Collection entries

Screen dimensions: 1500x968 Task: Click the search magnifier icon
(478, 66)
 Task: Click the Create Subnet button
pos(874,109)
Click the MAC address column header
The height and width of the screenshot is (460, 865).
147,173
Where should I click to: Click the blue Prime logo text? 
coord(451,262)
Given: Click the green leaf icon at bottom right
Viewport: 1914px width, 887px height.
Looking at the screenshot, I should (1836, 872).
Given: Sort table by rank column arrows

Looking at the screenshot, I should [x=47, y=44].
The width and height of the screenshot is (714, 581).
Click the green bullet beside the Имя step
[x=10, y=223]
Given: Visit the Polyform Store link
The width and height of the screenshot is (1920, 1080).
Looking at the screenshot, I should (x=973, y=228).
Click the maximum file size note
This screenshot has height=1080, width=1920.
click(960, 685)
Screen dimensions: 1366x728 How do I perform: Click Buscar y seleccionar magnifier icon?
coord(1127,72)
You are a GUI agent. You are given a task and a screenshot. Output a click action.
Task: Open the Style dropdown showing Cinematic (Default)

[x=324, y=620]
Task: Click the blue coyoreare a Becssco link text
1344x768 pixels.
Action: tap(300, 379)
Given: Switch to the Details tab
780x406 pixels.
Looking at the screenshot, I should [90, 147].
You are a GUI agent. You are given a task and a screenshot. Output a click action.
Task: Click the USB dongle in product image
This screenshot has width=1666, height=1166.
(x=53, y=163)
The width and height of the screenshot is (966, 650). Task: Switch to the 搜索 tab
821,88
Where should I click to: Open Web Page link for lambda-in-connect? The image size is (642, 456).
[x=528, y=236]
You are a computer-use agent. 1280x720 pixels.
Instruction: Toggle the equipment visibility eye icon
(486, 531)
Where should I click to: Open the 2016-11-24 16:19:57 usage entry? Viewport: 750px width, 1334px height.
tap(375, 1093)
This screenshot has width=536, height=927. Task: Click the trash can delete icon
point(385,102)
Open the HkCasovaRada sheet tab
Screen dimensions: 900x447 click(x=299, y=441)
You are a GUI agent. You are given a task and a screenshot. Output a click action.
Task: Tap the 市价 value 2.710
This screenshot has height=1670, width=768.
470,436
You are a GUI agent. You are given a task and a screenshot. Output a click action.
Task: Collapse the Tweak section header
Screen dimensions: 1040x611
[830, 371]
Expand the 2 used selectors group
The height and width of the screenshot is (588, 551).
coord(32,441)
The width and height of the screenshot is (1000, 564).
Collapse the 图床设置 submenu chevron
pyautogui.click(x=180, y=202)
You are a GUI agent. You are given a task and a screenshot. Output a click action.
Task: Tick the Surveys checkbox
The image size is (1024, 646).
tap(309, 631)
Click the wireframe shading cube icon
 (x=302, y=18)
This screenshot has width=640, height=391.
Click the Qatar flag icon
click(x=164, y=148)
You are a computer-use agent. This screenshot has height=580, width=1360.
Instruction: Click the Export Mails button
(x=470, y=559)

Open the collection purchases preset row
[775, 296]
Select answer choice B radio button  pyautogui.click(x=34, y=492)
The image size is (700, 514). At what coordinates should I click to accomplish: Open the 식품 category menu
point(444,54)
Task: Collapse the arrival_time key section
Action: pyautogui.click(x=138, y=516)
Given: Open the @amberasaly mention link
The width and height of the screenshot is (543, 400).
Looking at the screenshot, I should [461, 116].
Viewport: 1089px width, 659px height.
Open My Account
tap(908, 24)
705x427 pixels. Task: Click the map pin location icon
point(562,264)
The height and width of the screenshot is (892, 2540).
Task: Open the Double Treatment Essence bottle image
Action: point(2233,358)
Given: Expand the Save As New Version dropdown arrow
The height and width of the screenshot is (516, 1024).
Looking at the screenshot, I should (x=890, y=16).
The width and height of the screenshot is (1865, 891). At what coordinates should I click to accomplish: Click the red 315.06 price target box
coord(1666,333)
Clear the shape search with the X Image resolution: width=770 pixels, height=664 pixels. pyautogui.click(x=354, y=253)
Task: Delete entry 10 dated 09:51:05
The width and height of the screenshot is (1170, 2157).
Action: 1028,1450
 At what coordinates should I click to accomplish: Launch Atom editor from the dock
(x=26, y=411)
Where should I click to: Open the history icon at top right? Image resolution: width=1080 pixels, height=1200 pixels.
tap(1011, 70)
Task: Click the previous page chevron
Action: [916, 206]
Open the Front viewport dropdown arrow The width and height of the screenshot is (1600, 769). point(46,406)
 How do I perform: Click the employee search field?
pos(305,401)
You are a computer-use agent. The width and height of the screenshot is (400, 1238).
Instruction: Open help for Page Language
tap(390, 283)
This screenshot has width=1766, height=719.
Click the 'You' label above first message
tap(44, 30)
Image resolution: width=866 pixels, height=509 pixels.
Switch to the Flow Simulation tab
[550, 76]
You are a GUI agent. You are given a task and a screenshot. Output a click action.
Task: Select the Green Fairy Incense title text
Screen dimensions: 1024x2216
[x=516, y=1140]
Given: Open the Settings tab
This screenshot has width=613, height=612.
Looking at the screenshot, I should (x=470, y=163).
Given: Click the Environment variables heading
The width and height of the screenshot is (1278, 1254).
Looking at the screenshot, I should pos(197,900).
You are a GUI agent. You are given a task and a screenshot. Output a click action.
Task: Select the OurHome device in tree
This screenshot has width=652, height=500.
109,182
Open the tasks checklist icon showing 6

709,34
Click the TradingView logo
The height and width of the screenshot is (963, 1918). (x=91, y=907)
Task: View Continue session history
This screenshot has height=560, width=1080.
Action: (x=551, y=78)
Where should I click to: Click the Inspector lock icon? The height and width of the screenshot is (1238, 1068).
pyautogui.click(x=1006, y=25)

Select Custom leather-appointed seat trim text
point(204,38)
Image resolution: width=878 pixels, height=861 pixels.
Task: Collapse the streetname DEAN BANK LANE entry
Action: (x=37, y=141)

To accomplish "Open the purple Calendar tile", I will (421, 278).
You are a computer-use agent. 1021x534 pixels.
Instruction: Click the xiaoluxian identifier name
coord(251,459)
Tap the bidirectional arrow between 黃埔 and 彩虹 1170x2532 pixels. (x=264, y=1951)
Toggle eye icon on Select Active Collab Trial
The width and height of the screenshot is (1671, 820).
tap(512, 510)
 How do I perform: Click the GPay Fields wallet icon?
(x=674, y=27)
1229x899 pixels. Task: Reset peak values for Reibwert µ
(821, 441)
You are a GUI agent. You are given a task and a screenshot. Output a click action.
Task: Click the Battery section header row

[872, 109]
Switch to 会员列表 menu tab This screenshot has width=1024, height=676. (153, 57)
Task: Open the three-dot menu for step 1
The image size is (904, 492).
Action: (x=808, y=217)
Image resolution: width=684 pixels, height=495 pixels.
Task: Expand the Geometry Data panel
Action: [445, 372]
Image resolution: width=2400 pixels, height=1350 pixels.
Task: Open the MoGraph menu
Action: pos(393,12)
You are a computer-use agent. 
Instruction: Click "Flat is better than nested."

- _What the task asks_:
Go through the lines above. Select every one that has the string "computer".

- _Reply_:
You are a computer-use agent. 1280x720 pixels.
You are a computer-use agent. This screenshot has height=580, width=1360.
You are a computer-use agent. The width and height of the screenshot is (400, 1238).
You are a computer-use agent. 1021x534 pixels.
You are a computer-use agent. 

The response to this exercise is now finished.